SALEM — Army Pfc. Michael Cook was just one of several members of his Salem High School graduating class to serve his country
This week, he was the third from the Class of 2003 to die in the line of duty.
Cook was killed Monday while serving as part of Operation New Dawn in Iraq. He was among five soldiers killed when rockets struck their base in Baghdad.
It was his 27th birthday.
Cook and his wife, Samantha, have two young children, Hailee and Michael III.
Cook was remembered yesterday as a charismatic, intelligent man who was always willing to help others.
"He always had a smile and was always positive," said Curtis Killion, Cook's computer science teacher at Salem High School.
Killion and Superintendent of Schools Michael Delahanty recalled how Cook was the type of student who always stood out.
"He was very bright," Delahanty said. "There are some kids who stand out, and Michael was one of those kids."
Although it's been nearly a decade since Delahanty was principal of Salem High, he clearly remembered Cook's fondness for computers while he was a student at the school.
Killion told of how Cook volunteered to put together a yearbook for the district's elementary school students.
"He would always volunteer," Killion said.
"He was the kind of kid that all the younger ones were comfortable with."
Cook's two siblings are still students in the school system.
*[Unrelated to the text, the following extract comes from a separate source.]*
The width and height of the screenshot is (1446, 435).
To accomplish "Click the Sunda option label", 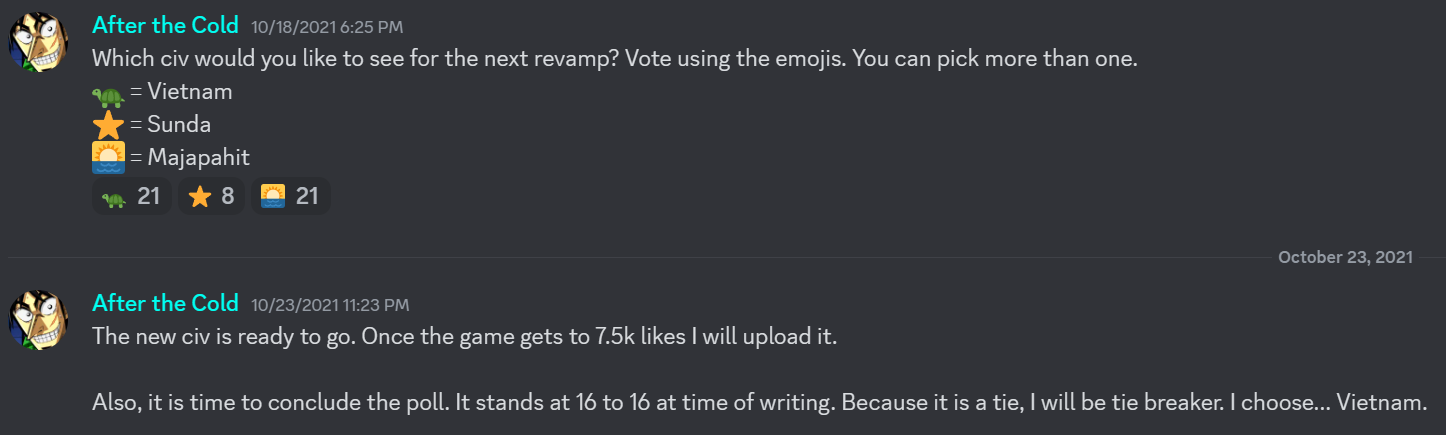I will tap(179, 125).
Lucas is a student at Salem High and Kimberly attends Woodbury Middle School.
Delahanty also remembered Cook for his engaging personality, an important trait for someone sent to Iraq as an adviser.
"Michael had one of those personalities that would bridge any communication gap," Delahanty said.
Cook was the third member of the 2003 Salem High graduating class to die serving in Iraq.
The others were Marine Lance Cpl. Robert Moscillo and Cpl. Nicholas Arvanitis. Staff Sgt. Edmond Lo, a member of the Class of 2004, also was killed in Iraq.
Cook will be remembered with a moment of silence at the school's graduation tomorrow.
Yesterday, his body was flown to Dover Air Force Base in Delaware.
While Cook was away serving his country, hard times had fallen upon the family, neighbors said.
They were recently forced to move out of their home on Hitty Road and into an apartment.
A large yellow ribbon is tied to an oak tree in the family's old yard.
The house is empty, but a sign that says, "Pray until they are home" sits in the front window.
Marilyn Chirichiello, who lived next door to the family on Hitty Road for 13 years, said the Cooks were great neighbors and always there for others.
Chirichiello said she last saw Michael Cook last year when he came to visit his family.
"She really loved that kid," Chirichiello said of Patti Cook. "She used to say he was the perfect son."
The family moved two weeks ago, she said.
Two men in military uniforms came to her door Monday night looking for the family, presumably to notify them of Cook's death.
"I got scared," she said. "I thought, 'Her son is in Iraq.' It's very sad."
Chirichiello told of how the family tied the big yellow ribbon in the tree and Patti Cook put the special sign in the window, hoping for her son's safe return.
Another neighbor, Kathleen Osmer, said her children often played with the Cook children. Patti Cook was there for Osmer when her son, Kyle, was diagnosed with a brain tumor. He's now recovering.
"I've known the Cooks for a long time," she said.
"There is no greater sorrow than losing your child. I can just sympathize so much with them."
Patti Cook and her husband, Michael Cook Sr., could not be reached for comment yesterday. Their son, Lucas, refused comment.
State dignitaries released statements, including Gov. John Lynch.
They offered condolences to the family and thanked Cook for his service.
"We are all deeply saddened by the loss of Pfc. Michael Cook," Lynch said.
"Like so many brave men and women from New Hampshire, Pfc. Cook chose to serve our nation and protect our freedoms, and he did so with courage and honor."